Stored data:
· · · ·
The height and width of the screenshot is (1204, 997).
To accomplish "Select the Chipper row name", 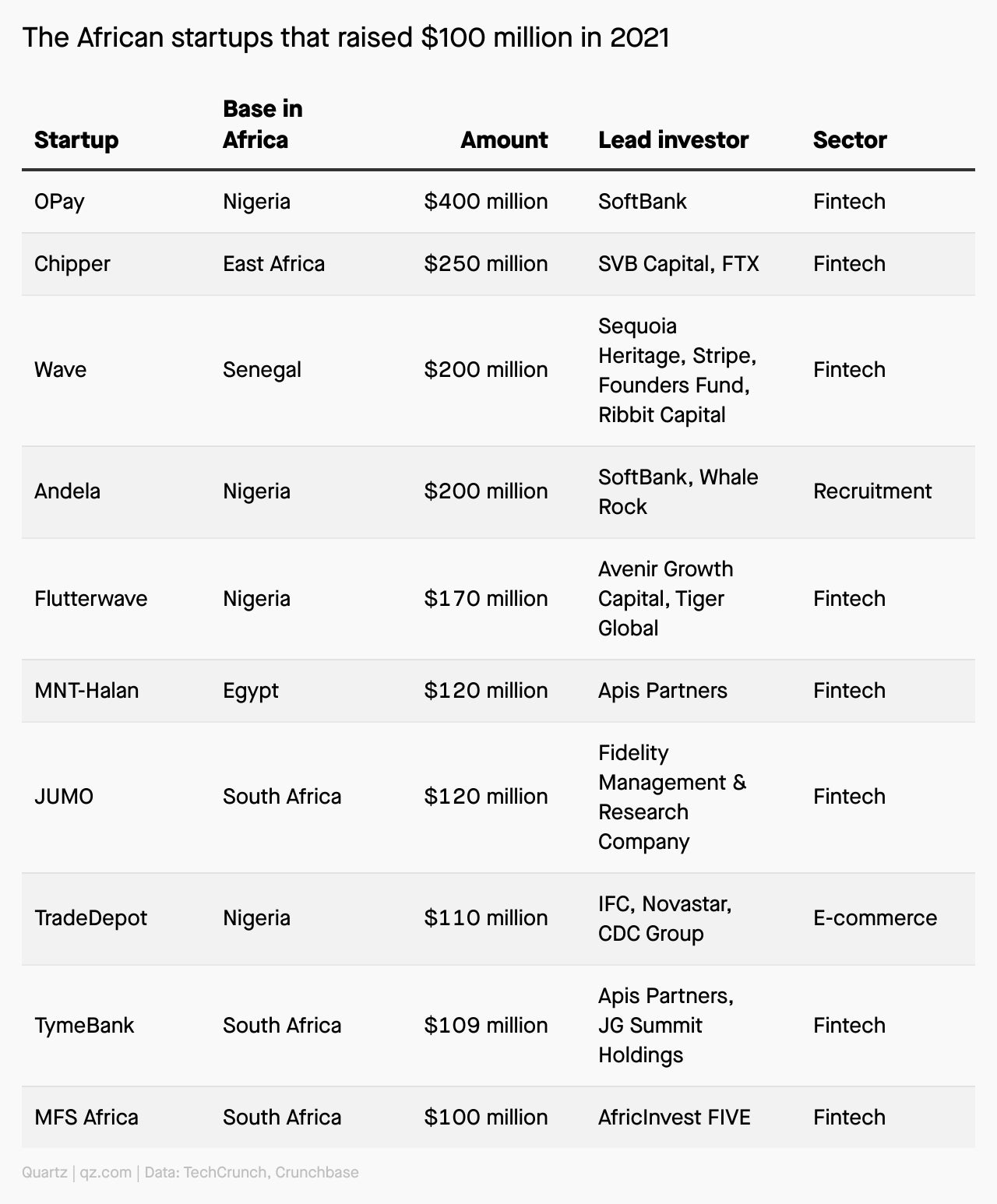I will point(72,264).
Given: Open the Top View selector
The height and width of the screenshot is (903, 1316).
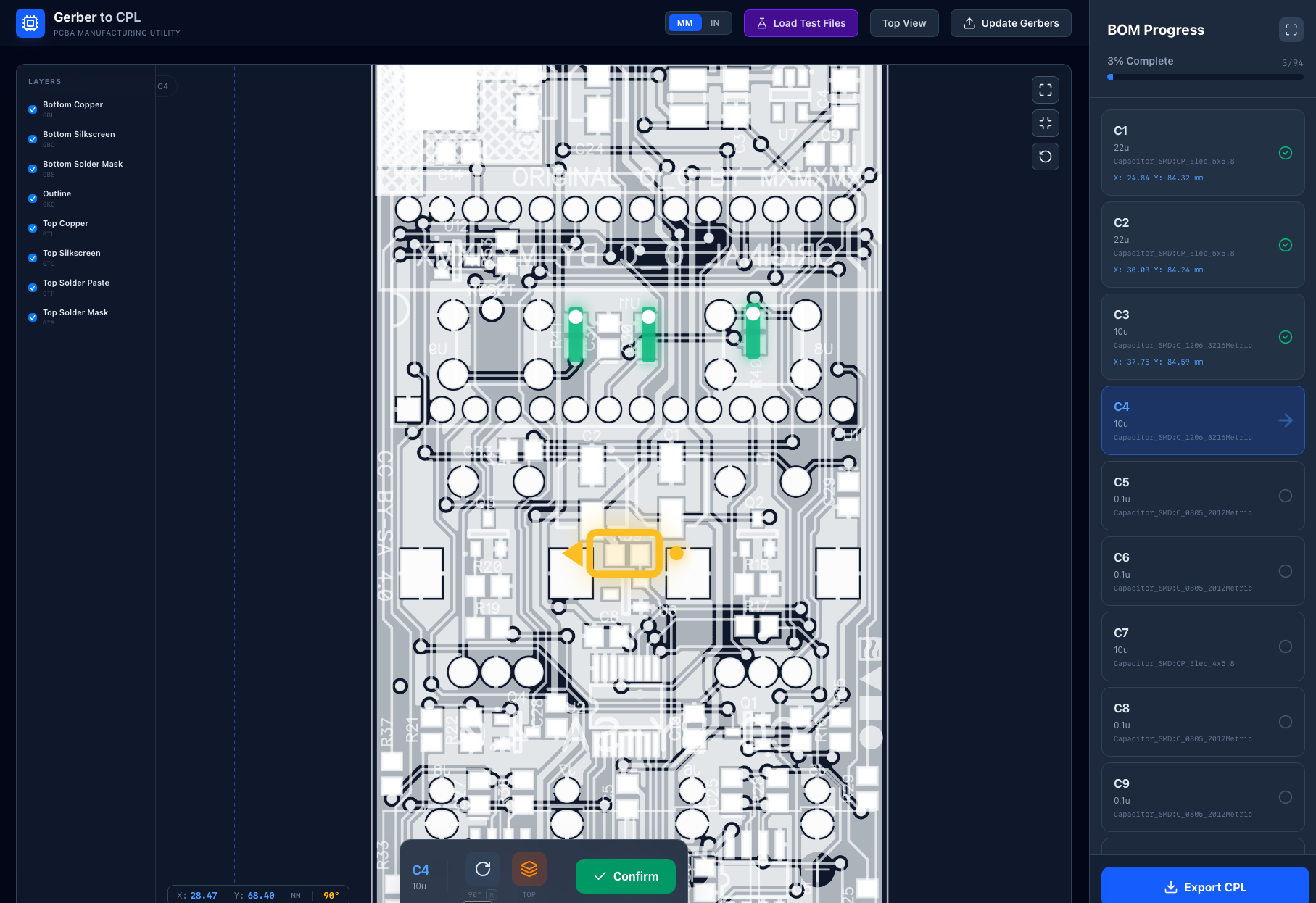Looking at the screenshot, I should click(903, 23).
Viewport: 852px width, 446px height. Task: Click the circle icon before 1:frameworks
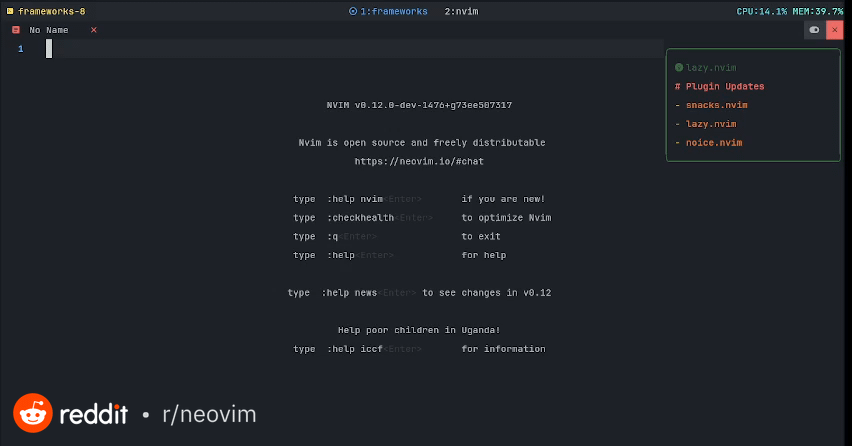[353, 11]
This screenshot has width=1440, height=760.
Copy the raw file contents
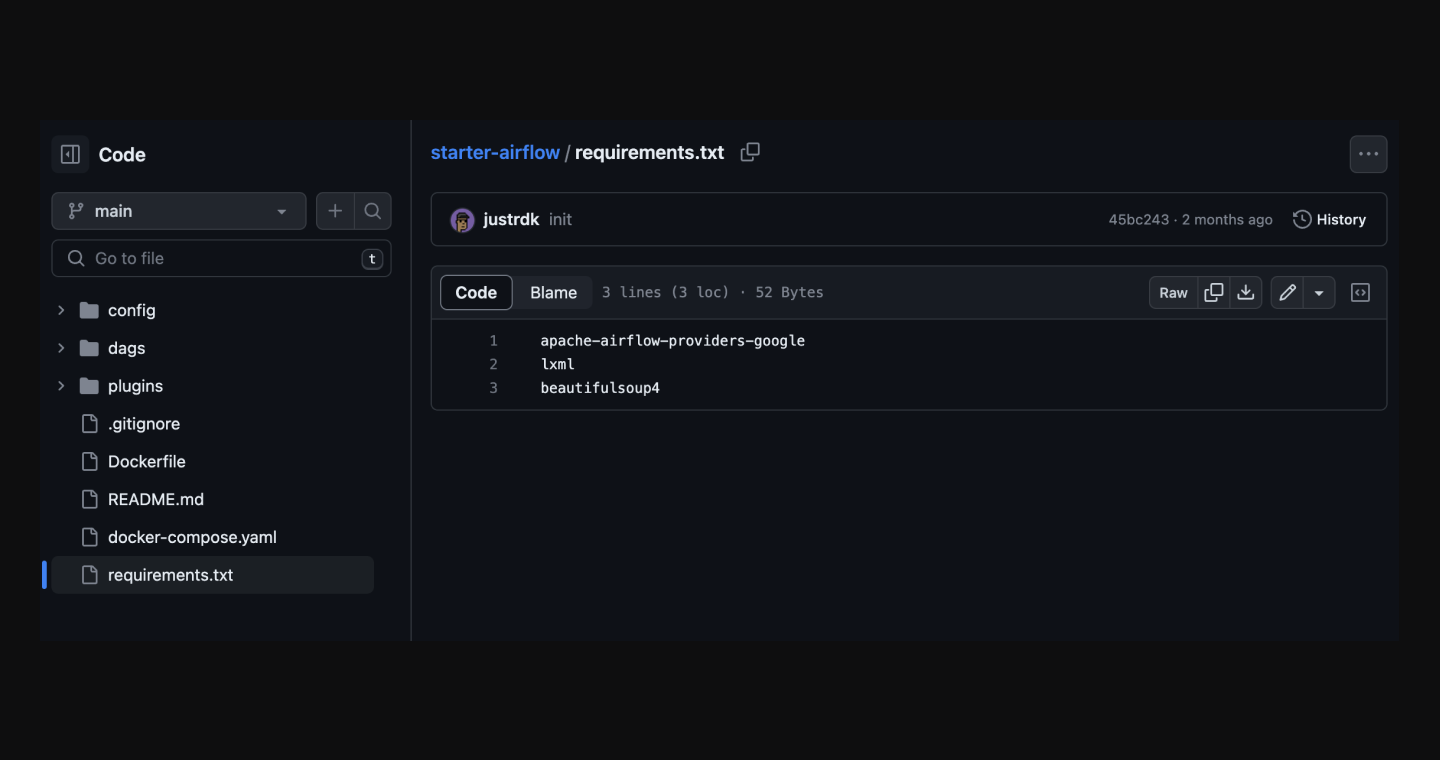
· · · ·
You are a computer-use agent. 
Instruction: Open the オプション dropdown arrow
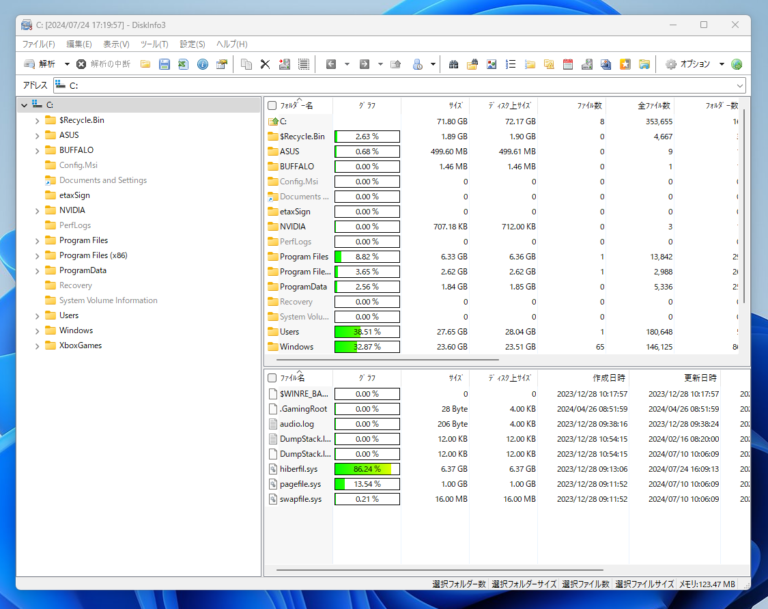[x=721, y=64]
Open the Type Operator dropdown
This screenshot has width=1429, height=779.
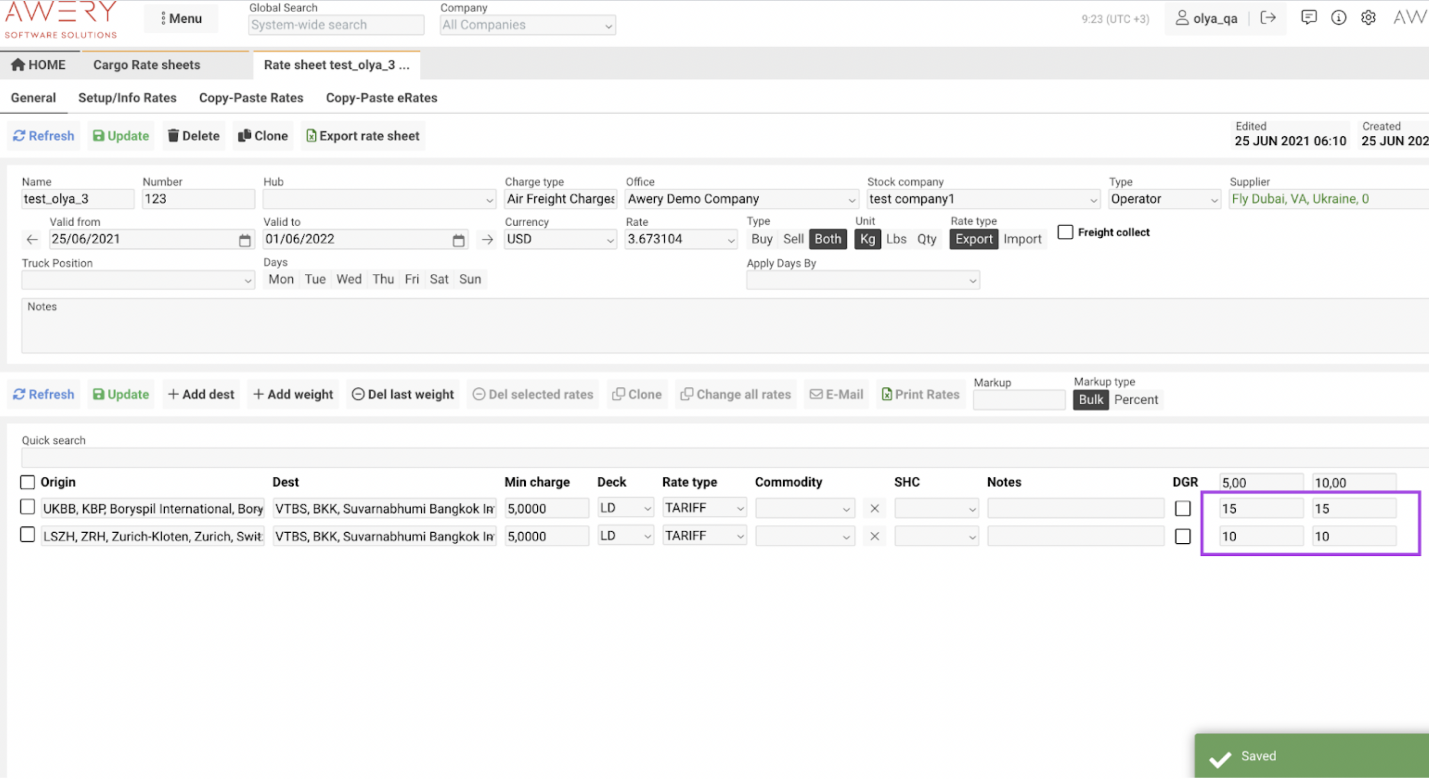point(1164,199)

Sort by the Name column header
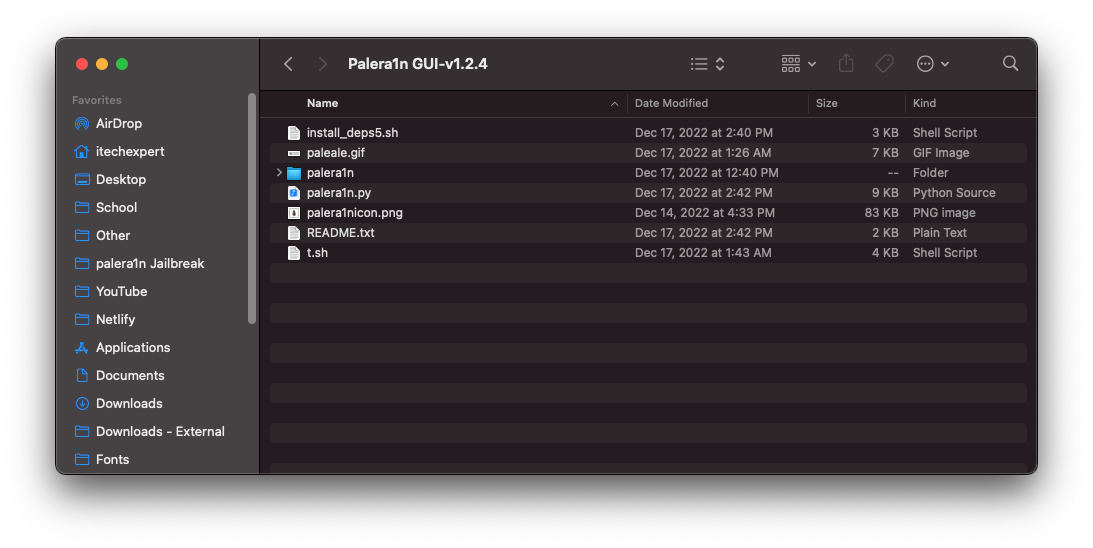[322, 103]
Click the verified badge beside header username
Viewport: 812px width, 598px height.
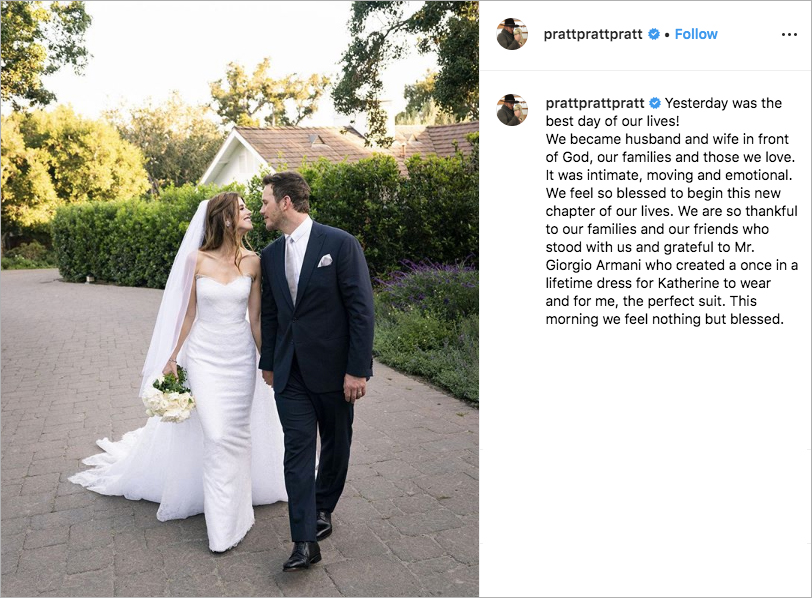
· · · ·
Exercise objective: Within the data above, repeat exactly the lines from the one bearing "The height and width of the screenshot is (903, 1316)." through the one bearing "Copy the raw file contents". Include no pictures and nothing else.

Exercise result:
The height and width of the screenshot is (903, 1316).
Looking at the screenshot, I should click(903, 23).
Viewport: 852px width, 446px height. Task: Click the circle icon before 1:frameworks
[353, 11]
This screenshot has width=1440, height=760.
Copy the raw file contents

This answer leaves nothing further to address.